Not to blame and shame here, but an urban area without trees (only industrial agriculture and commercial development) is asking for an occasional and random source of water to run all over it. It’s just what water does, it flows. And if it is too much, it is going to flow hard and fast.

A quick summer storm can easily drag anything in the way.

Search for the main cause of soil erosion and you’ll end up with a few answers:

  • water
  • wind
  • gravity
  • ice
  • deforestation
  • construction

Modern farming also causes erosion by the removal of the most fertile top layer of soil from tilling. As we are finding out, the consequences can be deadly.

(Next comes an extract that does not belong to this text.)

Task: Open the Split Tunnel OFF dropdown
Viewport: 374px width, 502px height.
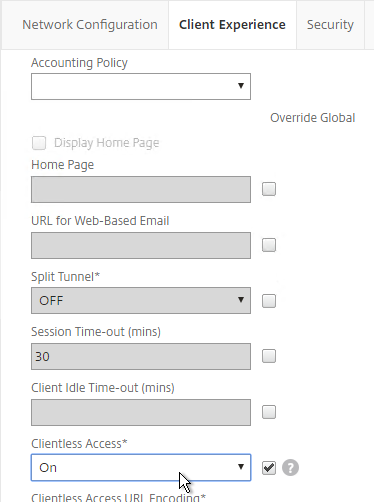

If trees could help us slow soil erosion, would we not be interested?

Sure we would.

Trees prevent erosion by protecting soil from heavy winds and rain, they prevent surface runoff and reverse nutrient depletion. Sounds like a good deal to me.

If you knew that humans were causing 10 times more erosion than natural processes combined, would you be more likely to want to plant a tree?

7. Trees and Carbon Dioxide

I’ve read before that “trees fight global warming”. Sounds a little misleading, right?

Trees aren’t exactly warriors. In fact, I like to imagine them more as peacemakers and protectors. We nurture them, they care for us.

If only life were so simple.

A young mountain ash, destined for greatness.

What trees do for us is remove carbon dioxide from the air through photosynthesis.

Whether or not they can keep up with the carbon we are continuously producing, only time can tell.

We may not be able to do it all, but we can all do something.

In the meantime, it is wise advice to plant more trees as we limit our consumer needs. Grow your own food, become evermore self-reliant, aim for zero-waste and learn to compost rather than throw food away.

8. Trees for Education, Recreation and Honor

Do you know the best way to get kids interested in trees?

Introduce them while they are young. Take them to arboretums, to state and national parks, let them go to summer camp. Whatever, wherever, whenever, just make sure they make contact with trees.

Take time to admire your elders.

There have been some notable ones in my life. Our magnolia tree in the backyard that my sisters and I climbed nearly every day in summer, each of us having a favorite branch and way to the top. In winter, the yews would be covered with a blanket of snow so deep, that we could sit underneath and pretend we were in an igloo.

Later on, we were caretakers of several large white oaks, some more than 300 years old.

Teach your children, and yourself, about the trees.

Learn to recognize trees first by their leaves, then by their bark and buds. Soon enough you’ll be able to discern their type from far away, based on their branching structure, height and habit.

Trees can also be used to commemorate an event, such as a birth or a marriage. You can also plant a tree, just to say thanks to the earth.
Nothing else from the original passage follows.